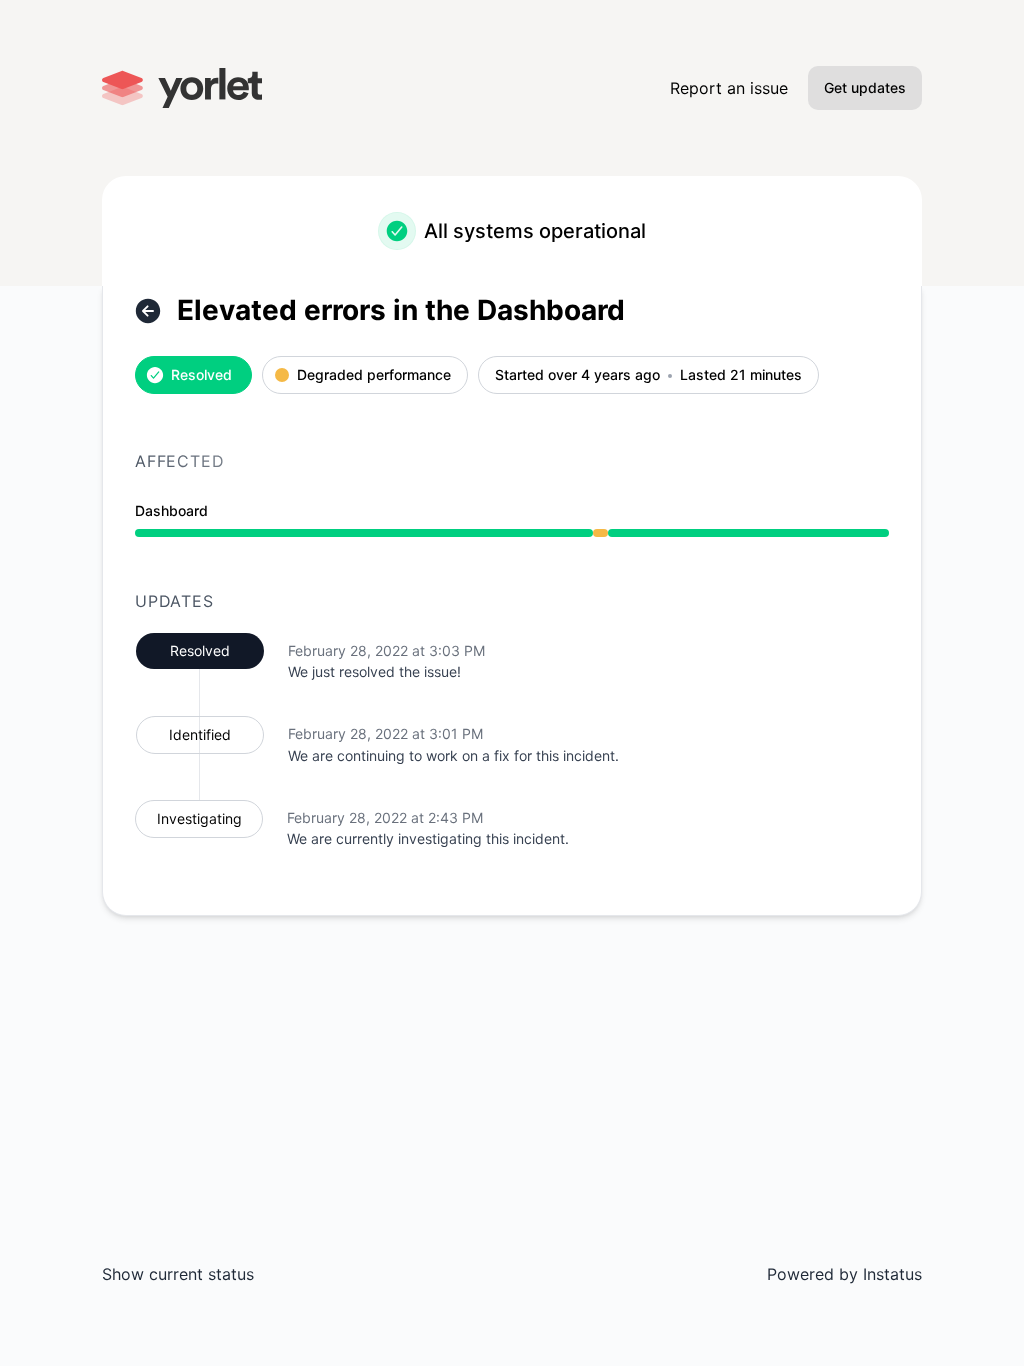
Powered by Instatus (844, 1274)
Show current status (178, 1274)
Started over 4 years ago (577, 375)
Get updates (865, 87)
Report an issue (729, 88)
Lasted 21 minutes (741, 375)
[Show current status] (148, 311)
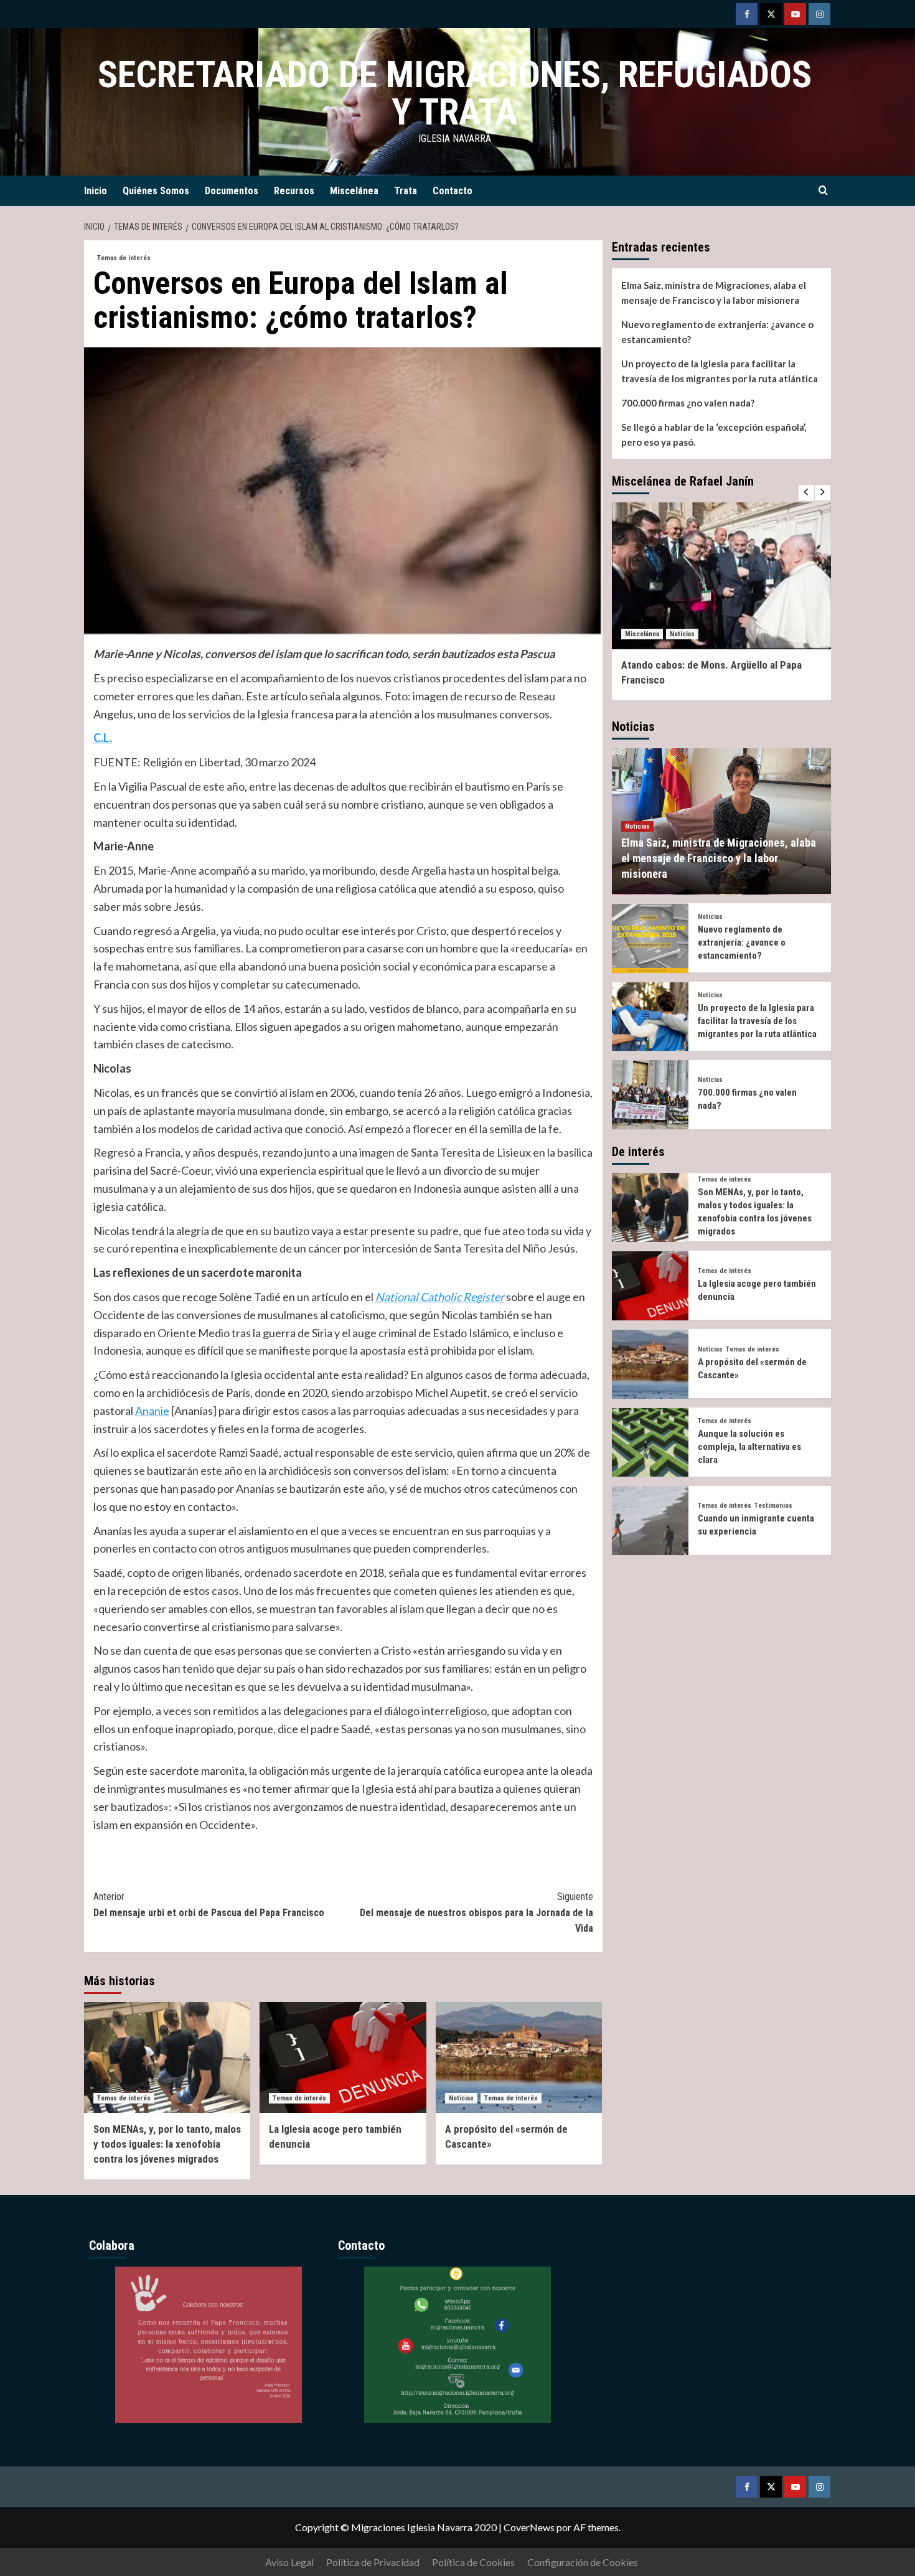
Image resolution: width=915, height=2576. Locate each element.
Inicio (95, 191)
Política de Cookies (473, 2562)
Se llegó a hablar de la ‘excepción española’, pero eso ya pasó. (713, 434)
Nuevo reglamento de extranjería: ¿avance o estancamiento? (717, 332)
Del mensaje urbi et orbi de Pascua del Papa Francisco (208, 1905)
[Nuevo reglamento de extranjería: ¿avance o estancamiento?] (650, 938)
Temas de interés (124, 258)
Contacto (452, 191)
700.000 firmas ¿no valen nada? (687, 402)
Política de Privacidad (373, 2562)
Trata (405, 191)
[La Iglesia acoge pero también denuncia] (343, 2057)
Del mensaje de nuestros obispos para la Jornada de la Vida (476, 1912)
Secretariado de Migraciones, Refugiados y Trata (455, 93)
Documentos (231, 191)
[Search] (823, 191)
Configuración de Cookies (582, 2562)
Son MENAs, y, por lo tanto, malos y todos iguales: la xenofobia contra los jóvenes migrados (167, 2144)
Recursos (294, 191)
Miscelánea (354, 191)
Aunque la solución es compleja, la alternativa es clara (749, 1446)
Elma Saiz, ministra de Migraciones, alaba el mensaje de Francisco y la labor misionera (713, 293)
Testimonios (773, 1506)
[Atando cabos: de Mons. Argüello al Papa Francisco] (722, 575)
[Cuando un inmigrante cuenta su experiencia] (650, 1520)
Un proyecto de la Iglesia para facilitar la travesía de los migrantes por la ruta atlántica (719, 371)
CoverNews (529, 2527)
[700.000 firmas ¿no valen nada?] (650, 1094)
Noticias (461, 2098)
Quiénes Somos (156, 191)
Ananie (152, 1410)
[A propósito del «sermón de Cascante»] (519, 2057)
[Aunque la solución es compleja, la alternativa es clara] (650, 1442)
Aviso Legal (289, 2562)
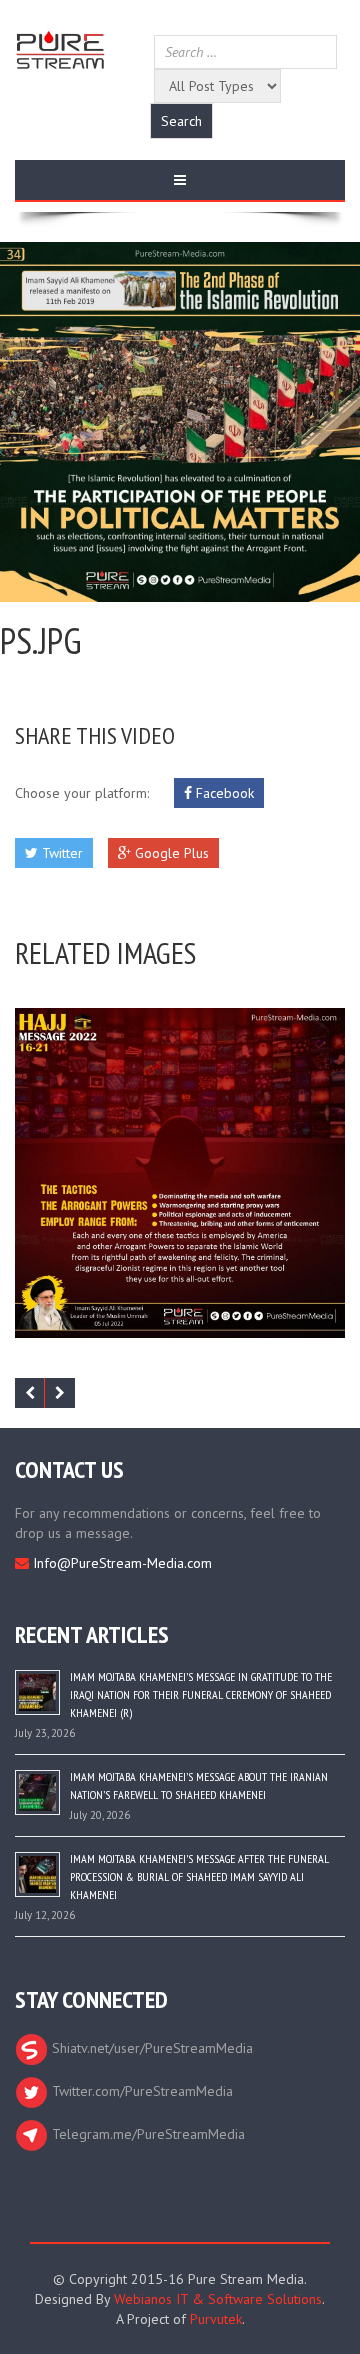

## Assignment
Only one stretch of the listing is wanted: the lines starting at the one with "Get updates (865, 87)" and ending at the one with "[Cuando un inmigrante", copied exactly and free of pictures.

## Output for this task
Get updates (865, 87)
Report an issue (729, 88)
Lasted 21 minutes (741, 375)
[Show current status] (148, 311)
Image resolution: width=915, height=2576. Locate each element.
Inicio (95, 191)
Política de Cookies (473, 2562)
Se llegó a hablar de la ‘excepción española’, pero eso ya pasó. (713, 434)
Nuevo reglamento de extranjería: ¿avance o estancamiento? (717, 332)
Del mensaje urbi et orbi de Pascua del Papa Francisco (208, 1905)
[Nuevo reglamento de extranjería: ¿avance o estancamiento?] (650, 938)
Temas de interés (124, 258)
Contacto (452, 191)
700.000 firmas ¿no valen nada? (687, 402)
Política de Privacidad (373, 2562)
Trata (405, 191)
[La Iglesia acoge pero también denuncia] (343, 2057)
Del mensaje de nuestros obispos para la Jornada de la Vida (476, 1912)
Secretariado de Migraciones, Refugiados y Trata (455, 93)
Documentos (231, 191)
[Search] (823, 191)
Configuración de Cookies (582, 2562)
Son MENAs, y, por lo tanto, malos y todos iguales: la xenofobia contra los jóvenes migrados (167, 2144)
Recursos (294, 191)
Miscelánea (354, 191)
Aunque la solución es compleja, la alternativa es clara (749, 1446)
Elma Saiz, ministra de Migraciones, alaba el mensaje de Francisco y la labor misionera (713, 293)
Testimonios (773, 1506)
[Atando cabos: de Mons. Argüello al Papa Francisco] (722, 575)
[Cuando un inmigrante cuenta su experiencia] (650, 1520)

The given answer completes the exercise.